Many businesses collect "sensitive"data or information from consumers - such as social security numbers, financial records, credit details - for sales or other business purposes. Theft or misuse of this information can put your customers' financial information at risk and damage the reputation of business. You can follow these tips to help protect both your business records and your customers' sensitive data:
1) Secure documents and equipment: Even in the age of technology, paper documents are still a target for security breaches.
- Lock up documents, files, and storage devices (like computer disks and flash drives) in a file cabinet or office when they're not in use and at the end of each day/shift. During the business day, limit access to only the employees with a legitimate need to access the information.
- Shred what you don't need. If you no longer have a business need to retain a customer's sensitive data, ensure that it's unreadable before you discard it. Read more about
securing credit card information here.
- Consider using laptop cords and locks to secure them to workstations. If laptops are used outside of the work environment, be mindful of storing them in a secure and out-of-sight manner.
- Keep track of where you electronically store or transmit sensitive data (cell phones, laptops, etc.)
2) Secure electronic data: Depending on how much sensitive information flows through your business, preventing security attacks can be as simple as running security software or as thorough as conducting a security audit through a reputable, independent firm.

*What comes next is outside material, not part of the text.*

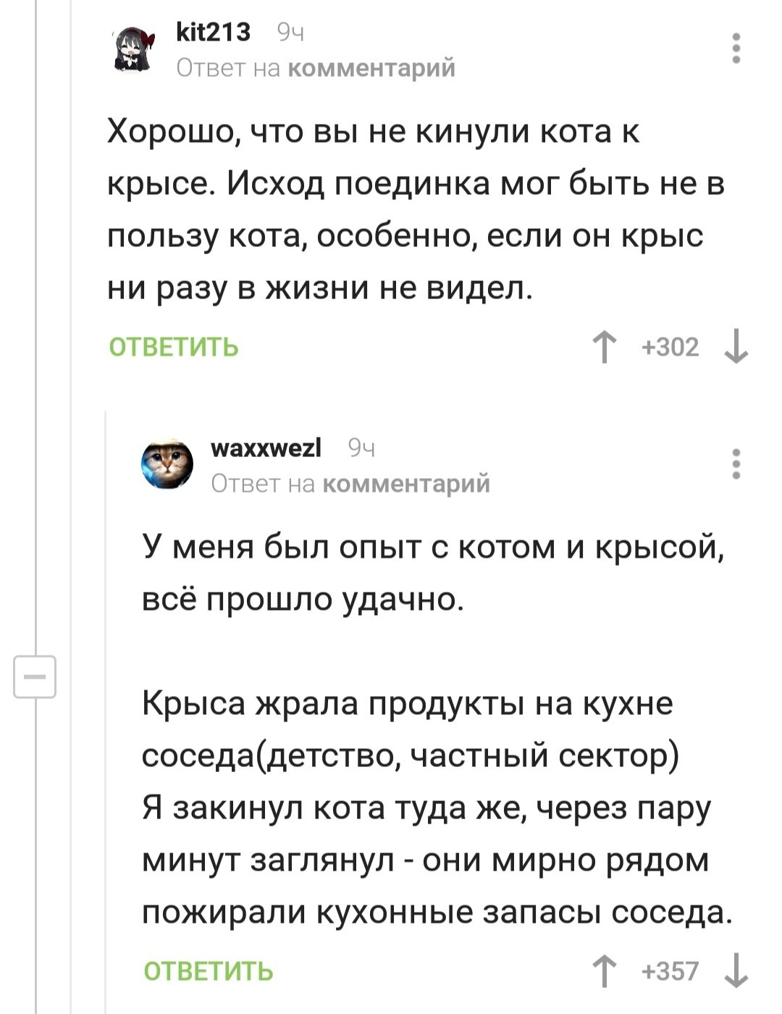Click the +357 rating score
This screenshot has width=782, height=1014.
pyautogui.click(x=670, y=971)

- While it's safest to not store your sensitive data on Internet-accessible computers, that may not be practical for your business operations. In that event, encrypt the sensitive files that you need to send via the Internet. As an extra precaution, you may want to encrypt sensitive information on your computers, storage devices, and email.
- Assess your password policy. Implement password-activated screen savers after periods of inactivity, and discourage the use of social security numbers, names, or words that can be easily guessed.
- Use a secure connection, like Transport Layer Security (TLS) or Secure Sockets Layer (SSL), to protect the credit card or financial data that your business sends or receives over the Internet. If you operate a website, be sure to secure your web applications to prevent hacking.
- Keep only what you need. You can purchase electronic "wiping" programs to ensure that deleted files are permanently expunged from your hard drive.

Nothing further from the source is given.